_Pixel coordinate grounding data_:
#####
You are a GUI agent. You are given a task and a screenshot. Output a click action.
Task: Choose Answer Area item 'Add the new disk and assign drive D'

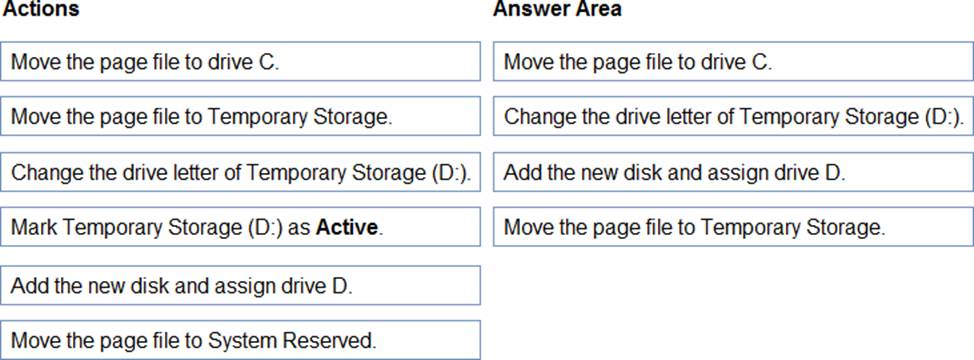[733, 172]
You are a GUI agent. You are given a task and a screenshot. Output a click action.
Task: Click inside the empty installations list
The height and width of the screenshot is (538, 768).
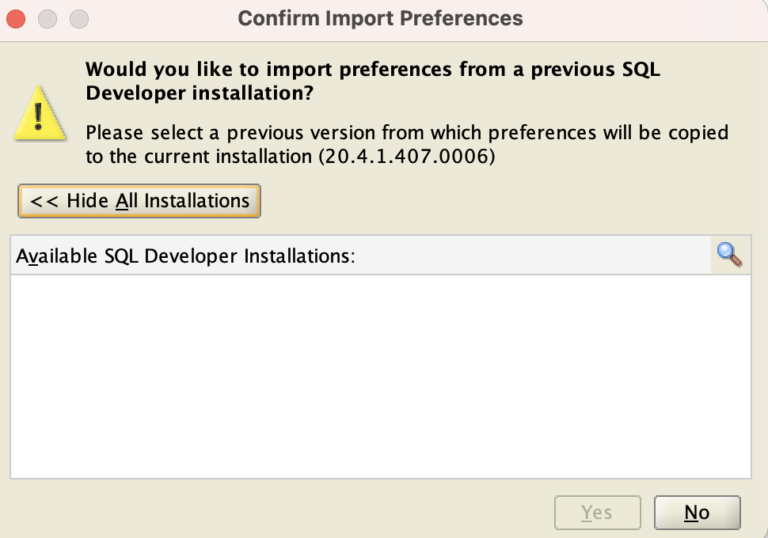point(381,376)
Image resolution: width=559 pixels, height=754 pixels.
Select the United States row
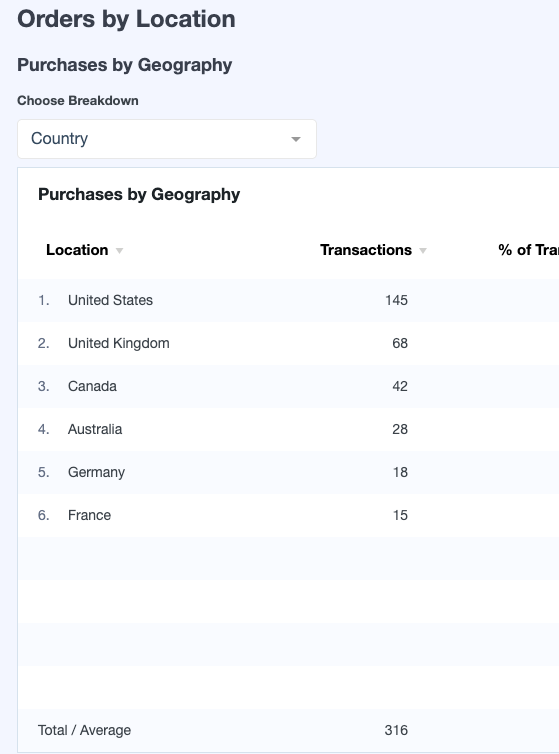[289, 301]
#####
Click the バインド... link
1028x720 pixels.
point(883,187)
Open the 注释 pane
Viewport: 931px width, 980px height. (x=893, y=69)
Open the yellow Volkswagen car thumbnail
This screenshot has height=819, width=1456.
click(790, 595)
#####
_WHAT YOU NEED TO DO_:
What belongs in the answer is each line above from the line with "Task: Choose Answer" to the line with "Image resolution: width=559", inclusive, reproduced exactly and free of pictures.

_RESULT FOR THIS TASK_:
Task: Choose Answer Area item 'Add the new disk and assign drive D'

[733, 172]
You are a GUI agent. You are given a task and a screenshot. Output a click action.
Task: Click inside the empty installations list
The height and width of the screenshot is (538, 768).
point(381,376)
Image resolution: width=559 pixels, height=754 pixels.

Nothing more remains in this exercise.